Task description:
The answer must consist of every line from the entries below that contains the word "axis".

[Pixel coordinate grounding data]

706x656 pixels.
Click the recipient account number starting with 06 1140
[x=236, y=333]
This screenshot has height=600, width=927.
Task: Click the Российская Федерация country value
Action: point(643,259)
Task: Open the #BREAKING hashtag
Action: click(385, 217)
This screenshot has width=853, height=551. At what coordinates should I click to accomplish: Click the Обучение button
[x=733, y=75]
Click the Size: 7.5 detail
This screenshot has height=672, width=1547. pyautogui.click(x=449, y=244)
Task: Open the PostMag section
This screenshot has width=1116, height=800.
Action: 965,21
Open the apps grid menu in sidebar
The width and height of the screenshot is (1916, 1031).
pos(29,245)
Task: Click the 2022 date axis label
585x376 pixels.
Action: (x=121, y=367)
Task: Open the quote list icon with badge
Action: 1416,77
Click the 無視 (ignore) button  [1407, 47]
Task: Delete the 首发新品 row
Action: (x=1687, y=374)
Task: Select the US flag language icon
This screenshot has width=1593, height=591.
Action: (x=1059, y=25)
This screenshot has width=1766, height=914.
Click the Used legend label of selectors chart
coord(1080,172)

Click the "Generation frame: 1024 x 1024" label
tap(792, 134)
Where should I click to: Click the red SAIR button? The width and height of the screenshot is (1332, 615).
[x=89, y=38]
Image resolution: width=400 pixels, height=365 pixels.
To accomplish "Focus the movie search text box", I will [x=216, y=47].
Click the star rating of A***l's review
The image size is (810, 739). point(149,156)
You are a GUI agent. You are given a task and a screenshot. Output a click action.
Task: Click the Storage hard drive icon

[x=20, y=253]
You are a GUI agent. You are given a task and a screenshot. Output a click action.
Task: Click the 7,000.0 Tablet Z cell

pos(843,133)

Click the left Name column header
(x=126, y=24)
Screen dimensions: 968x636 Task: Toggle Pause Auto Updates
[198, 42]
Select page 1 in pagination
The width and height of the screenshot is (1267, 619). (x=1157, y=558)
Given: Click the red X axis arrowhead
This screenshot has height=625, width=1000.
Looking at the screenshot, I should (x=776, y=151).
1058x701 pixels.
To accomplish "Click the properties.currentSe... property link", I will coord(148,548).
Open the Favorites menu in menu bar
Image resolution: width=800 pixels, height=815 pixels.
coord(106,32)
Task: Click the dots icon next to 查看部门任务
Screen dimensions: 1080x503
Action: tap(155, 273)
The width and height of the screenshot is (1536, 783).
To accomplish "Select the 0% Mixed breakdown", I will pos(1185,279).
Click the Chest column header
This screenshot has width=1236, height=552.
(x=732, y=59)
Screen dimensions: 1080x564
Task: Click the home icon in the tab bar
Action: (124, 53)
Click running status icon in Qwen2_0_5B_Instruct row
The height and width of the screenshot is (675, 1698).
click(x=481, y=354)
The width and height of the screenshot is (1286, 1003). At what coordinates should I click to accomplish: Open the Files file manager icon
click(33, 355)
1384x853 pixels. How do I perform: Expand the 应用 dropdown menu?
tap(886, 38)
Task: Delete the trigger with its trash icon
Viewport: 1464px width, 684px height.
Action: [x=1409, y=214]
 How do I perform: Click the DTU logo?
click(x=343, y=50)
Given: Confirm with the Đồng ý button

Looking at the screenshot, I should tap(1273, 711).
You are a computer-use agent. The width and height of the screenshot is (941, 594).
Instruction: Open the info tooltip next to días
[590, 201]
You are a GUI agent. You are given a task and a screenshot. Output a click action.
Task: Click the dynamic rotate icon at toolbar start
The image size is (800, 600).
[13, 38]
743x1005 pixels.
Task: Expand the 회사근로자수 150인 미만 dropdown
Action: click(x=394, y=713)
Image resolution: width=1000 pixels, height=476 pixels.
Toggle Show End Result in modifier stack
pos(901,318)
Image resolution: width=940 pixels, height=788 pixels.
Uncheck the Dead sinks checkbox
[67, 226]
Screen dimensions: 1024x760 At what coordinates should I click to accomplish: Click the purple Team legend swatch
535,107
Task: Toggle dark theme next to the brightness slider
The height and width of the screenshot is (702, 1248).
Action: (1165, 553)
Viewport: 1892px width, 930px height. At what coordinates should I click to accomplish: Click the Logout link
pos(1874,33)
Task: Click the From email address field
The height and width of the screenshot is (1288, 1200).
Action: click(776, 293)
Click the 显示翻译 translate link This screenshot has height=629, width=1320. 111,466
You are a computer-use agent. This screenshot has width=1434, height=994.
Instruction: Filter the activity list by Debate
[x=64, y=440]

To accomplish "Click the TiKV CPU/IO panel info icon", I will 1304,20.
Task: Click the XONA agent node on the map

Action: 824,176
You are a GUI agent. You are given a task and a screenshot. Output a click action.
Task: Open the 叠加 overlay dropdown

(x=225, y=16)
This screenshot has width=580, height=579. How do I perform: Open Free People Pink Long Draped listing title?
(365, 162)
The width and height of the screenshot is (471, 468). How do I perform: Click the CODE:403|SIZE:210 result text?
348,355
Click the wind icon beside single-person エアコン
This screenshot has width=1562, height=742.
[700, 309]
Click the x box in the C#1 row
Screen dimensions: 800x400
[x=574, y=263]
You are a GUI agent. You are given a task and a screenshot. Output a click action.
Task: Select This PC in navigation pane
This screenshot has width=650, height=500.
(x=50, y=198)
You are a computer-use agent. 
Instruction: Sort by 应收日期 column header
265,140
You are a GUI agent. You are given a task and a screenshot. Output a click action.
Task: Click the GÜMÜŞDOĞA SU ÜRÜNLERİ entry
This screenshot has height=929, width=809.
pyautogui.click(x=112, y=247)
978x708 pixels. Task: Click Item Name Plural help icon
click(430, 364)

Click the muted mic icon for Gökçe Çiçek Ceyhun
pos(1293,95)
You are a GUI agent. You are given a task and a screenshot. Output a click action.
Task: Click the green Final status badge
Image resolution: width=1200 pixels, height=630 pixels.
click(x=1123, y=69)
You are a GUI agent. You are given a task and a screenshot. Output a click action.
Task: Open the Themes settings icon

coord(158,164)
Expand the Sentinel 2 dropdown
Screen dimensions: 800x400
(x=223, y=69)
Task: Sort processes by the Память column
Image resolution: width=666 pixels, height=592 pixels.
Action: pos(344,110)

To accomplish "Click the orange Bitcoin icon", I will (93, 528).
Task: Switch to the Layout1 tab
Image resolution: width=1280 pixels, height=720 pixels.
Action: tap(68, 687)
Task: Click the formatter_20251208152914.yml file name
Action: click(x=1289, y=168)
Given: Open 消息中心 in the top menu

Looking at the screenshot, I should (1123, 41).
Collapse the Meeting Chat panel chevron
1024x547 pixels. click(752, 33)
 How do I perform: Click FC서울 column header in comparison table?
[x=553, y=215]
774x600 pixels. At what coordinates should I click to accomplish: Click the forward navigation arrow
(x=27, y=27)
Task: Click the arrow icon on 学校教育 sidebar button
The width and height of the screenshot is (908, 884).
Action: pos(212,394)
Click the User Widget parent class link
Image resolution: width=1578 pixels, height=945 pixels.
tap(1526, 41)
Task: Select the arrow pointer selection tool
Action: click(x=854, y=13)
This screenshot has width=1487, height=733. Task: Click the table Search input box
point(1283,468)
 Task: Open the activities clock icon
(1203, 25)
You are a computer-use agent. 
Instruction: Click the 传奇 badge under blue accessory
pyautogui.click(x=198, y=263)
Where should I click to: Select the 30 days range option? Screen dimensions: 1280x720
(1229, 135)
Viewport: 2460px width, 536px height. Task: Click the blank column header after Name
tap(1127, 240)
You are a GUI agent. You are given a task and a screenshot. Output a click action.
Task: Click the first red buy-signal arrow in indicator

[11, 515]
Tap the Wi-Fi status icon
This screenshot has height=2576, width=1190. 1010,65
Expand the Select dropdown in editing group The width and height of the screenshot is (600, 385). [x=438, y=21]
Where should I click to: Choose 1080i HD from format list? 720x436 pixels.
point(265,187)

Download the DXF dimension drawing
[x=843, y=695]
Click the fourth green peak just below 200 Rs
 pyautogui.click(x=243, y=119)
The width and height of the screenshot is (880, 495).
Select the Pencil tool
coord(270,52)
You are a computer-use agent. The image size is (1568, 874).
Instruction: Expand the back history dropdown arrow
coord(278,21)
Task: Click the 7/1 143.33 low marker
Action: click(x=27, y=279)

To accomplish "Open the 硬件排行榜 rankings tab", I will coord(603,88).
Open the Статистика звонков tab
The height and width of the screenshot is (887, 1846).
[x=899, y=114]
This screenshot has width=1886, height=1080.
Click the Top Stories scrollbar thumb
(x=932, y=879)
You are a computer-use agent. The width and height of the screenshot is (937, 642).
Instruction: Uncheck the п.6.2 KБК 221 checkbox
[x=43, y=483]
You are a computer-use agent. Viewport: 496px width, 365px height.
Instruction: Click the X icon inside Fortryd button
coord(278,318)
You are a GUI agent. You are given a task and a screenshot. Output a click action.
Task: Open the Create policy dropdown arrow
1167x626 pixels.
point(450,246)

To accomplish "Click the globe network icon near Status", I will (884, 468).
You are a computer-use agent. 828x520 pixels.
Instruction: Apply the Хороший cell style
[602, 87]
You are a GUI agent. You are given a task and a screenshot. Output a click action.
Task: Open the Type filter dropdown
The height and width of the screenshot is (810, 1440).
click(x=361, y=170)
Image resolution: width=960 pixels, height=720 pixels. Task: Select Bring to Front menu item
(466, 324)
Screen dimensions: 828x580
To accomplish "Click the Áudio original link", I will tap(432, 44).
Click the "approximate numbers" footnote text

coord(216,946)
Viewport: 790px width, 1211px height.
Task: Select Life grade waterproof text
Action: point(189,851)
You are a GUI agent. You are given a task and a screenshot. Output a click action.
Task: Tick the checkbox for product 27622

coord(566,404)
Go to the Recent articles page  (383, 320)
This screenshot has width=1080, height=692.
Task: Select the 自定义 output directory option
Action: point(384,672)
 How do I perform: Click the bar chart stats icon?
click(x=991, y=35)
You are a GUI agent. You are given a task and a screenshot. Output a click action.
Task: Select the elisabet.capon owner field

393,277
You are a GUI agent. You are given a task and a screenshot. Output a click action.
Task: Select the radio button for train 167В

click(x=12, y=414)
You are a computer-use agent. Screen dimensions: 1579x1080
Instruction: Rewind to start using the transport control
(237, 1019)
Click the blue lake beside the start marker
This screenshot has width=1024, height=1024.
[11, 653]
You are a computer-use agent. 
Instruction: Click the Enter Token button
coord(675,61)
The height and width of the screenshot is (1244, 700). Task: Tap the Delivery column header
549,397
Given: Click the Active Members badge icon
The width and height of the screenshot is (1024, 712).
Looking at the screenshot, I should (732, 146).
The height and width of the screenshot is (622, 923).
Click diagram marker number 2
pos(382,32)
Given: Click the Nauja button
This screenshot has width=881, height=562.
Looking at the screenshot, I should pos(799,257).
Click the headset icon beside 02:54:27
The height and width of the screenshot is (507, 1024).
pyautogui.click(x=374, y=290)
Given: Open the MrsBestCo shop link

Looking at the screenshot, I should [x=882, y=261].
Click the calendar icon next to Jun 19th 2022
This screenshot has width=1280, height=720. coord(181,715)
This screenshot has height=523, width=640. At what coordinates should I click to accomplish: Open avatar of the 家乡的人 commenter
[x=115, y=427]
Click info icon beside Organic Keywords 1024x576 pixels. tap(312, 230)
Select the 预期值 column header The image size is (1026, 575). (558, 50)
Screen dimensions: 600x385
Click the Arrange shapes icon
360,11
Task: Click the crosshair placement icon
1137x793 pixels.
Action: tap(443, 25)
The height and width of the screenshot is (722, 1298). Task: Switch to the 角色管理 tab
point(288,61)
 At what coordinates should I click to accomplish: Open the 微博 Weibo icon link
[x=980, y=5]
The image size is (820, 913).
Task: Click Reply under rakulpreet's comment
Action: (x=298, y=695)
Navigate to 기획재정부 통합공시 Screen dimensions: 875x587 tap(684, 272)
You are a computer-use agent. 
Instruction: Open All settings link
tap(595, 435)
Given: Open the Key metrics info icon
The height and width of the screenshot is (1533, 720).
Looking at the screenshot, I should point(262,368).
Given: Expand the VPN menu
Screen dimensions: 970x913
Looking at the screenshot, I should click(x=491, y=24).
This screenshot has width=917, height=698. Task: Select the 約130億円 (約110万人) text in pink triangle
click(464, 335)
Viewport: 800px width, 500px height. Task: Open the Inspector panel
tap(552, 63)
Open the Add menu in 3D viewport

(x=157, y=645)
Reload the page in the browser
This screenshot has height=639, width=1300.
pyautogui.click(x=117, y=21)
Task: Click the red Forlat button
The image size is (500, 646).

Answer below:
Task: Click the 2022 date axis label
Given: Click the red X axis arrowhead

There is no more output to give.